_Exercise aim:_ Convert the entries below into a JSON list of strings, one string per line, omitting any blank lines.

════

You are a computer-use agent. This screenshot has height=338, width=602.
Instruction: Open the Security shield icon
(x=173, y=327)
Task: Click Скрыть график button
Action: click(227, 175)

════

_Correct response:_
[
  "You are a computer-use agent. This screenshot has height=338, width=602.",
  "Instruction: Open the Security shield icon",
  "(x=173, y=327)",
  "Task: Click Скрыть график button",
  "Action: click(227, 175)"
]